Now let's implement this in code.


In [31]:
from nltk.corpus import wordnet as wn
from nltk.tokenize import word_tokenize

def similarities(word, sentence):
  # We could/should also do stopword removal and lemmatization here
  context = set(word_tokenize(sentence.lower()))
  for sense in wn.synsets(word):
    # Gloss and example sentences as sense_context
    sense_context = set(word_tokenize(sense.definition().lower()))
    for example in sense.examples():
        sense_context.update(word_tokenize(example.lower()))

    # Compute overlap (number of words shared between context and sense context)
    overlap = len(context & sense_context)
    yield sense, overlap

def simplified_lesk(word: str, sentence: str):
  """
  Simplified Lesk algorithm: chooses the sense of a word that has the most overlap
  with the context (surrounding words in the sentence).
  """
  return max(similarities(word, sentence), key=lambda x: x[1])[0]

# 🔍 Example usage
def test(word: str, sentence: str, verbose: bool=False):
  sense = simplified_lesk(word, sentence)

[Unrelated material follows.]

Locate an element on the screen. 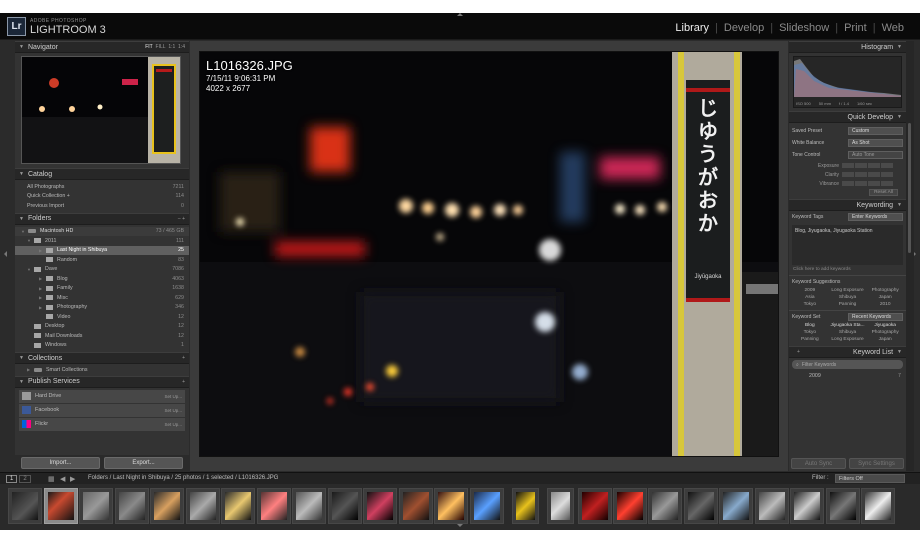  catalog-header: ▼ Catalog is located at coordinates (102, 174).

  print(f"Best sense for '{word}':")
  print(f" - Definition: {sense.definition()}")
  print(f" - Examples: {sense.examples()}")

  if verbose:
    print()
    print(f"Overlaps:")
    for sense, overlap in sorted(list(similarities(word, sentence)), key=lambda x: x[1], reverse=True):
      print(f"[{overlap}] {sense.definition()}")
      print(f"    {sense.examples()}")

## Example: Disambiguating "bank"

Let's use the algorithm to determine the correct sense of the word **"bank"** in the sentence:

> He went to the bank to deposit some money into his account and keep it safe

We expect the algorithm to choose the **financial institution** meaning based on the context words like *deposit*, *money*, *account*, and *safe*.


In [33]:
test("bank", "he went to the bank to deposit some money into his account and keep it safe", verbose=True)

Best sense for 'bank':
 - Definition: a financial institution that accepts deposits and channels the money into lending activities
 - Examples: ['he cashed a check at the bank', 'that bank holds the mortgage on my home']

Overlaps:
[6] a financial institution that accepts deposits and channels the money into lending activities
    ['he cashed a check at the bank', 'that bank holds the mortgage on my home']
[5] the funds held by a gambling house or the dealer in some gambling games
    ['he tried to break the bank at Monte Carlo']
[4] sloping land (especially the slope beside a body of water)
    ['they pulled the canoe up on the bank', 'he sat on the bank of the river and watched the currents']
[4] a flight maneuver; aircraft tips laterally about its longitudinal axis (especially in turning)
    ['the plane went into a steep bank']
[3] a container (usually with a slot in the top) for keeping money at home
    ['the coin bank was empty']
[3] a building in which the business of banking t

In [34]:
test("bank", "the plane banked to the right")

Best sense for 'bank':
 - Definition: the funds held by a gambling house or the dealer in some gambling games
 - Examples: ['he tried to break the bank at Monte Carlo']


In [35]:
test("bank", "the pilot banked the aircraft to the right")

Best sense for 'bank':
 - Definition: tip laterally
 - Examples: ['the pilot had to bank the aircraft']


## Summary
- The Simplified Lesk Algorithm is a knowledge-based method for word sense disambiguation.
- It uses definitions (glosses) from **WordNet** to find overlaps with the sentence context.
- While simple, it often gives surprisingly good results when context is rich.